Not all were expelled. Between 6,000-7,000 Syrians were left behind in the Golan after the occupation began, refusing Israeli citizenship and instead taking permanent residency status, even after Israel annexed the territory in 1981. A few have started to seek citizenship in recent years in the wake of Syria’s five-year civil war, but the majority hold fast to the dream of one day being part of their homeland again. However, only on Sunday, Israeli Prime Minister Benjamin Netanyahu declared that Israel would never relinquish the Golan Heights, although the international community maintains that Israel’s rule over the area is illegitimate.
The Druze who stayed behind, along with their descendants, live in a few towns across the northern Golan. These localities preserve a sense of normality among the area’s heavy atmosphere, and when you go into places such as Majdal Shams and Masade the shadows of the past recede, somewhat. But then you hit the road and the ghosts draw back in again, and the air becomes dislocated once more.
Driving through the Golan feels much like trespassing on someone else’s subconscious. The landscape is fevered, hallucinogenic: abandoned tanks, Jeeps and armored personnel carriers litter the terrain and the roads wind through corridors of minefields and past innumerable Israeli memorials to the soldiers killed in the 1973 Yom Kippur War.
If you venture off the beaten track, animal skulls and other assorted bones appear at random, as do marshes and rolls of barbed wire. Syria is always looming in the distance. And everywhere, in all directions, sprawl ruined villages — great constellations of broken-up stone and concrete, and twisted steel rods. The past prowls on the side of the road here, and is inescapable: all around is the residue of violence, of what was and no longer is.
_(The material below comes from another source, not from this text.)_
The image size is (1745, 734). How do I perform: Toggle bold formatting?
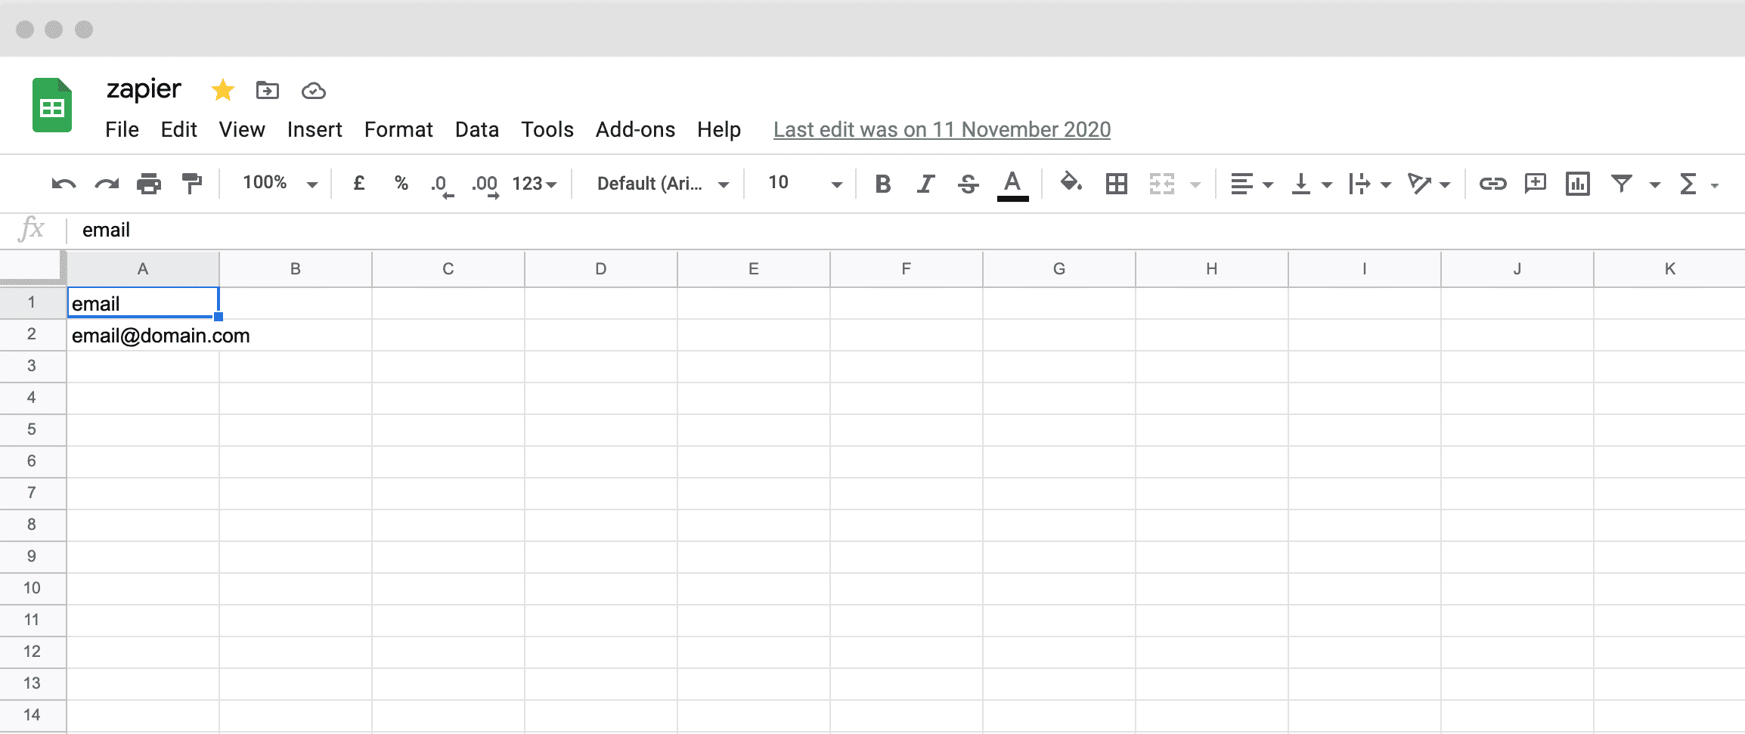pos(882,184)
Israel did not destroy the villages abandoned in 1967 immediately: that came later, towards the end of 1969. The Yom Kippur War visited yet more destruction on the landscape, and the solitary buildings that remain standing here and there are pockmarked with shell and bullet holes. In what was once Quneitra’s hospital, trees grow inside rooms, ceilings have been blown open, a winding staircase looks as if it has been frozen mid-collapse and galleries of lidless, frayed doorways stare out into the corridors. The silence is suffocating, even as the walls seem to scream about what went on here.
But for now, back in Mansura, a small act of rebuilding is taking place. We mark the perimeter of where Farouk Merza’s house once stood, using the rocks strewn about around us. It is a symbolic re-laying of foundations that were wiped away half a century ago.
As we are working, we listen to a recording of Farouk being interviewed by his son-in-law Eitan, with his daughter Eléonore translating from French to English. Afterwards, as we are walking away from the site, Eléonore tells me how much hearing his voice in that empty yet teeming patch of land emphasized that he cannot physically go back to his birthplace. Crossing through the fields we pass by endless trails of ruins, some haphazard, some orderly, like stars that turned to stones.
The author was in the Golan Heights as part of a trip organized by De-Colonizer, on whose board she currently serves.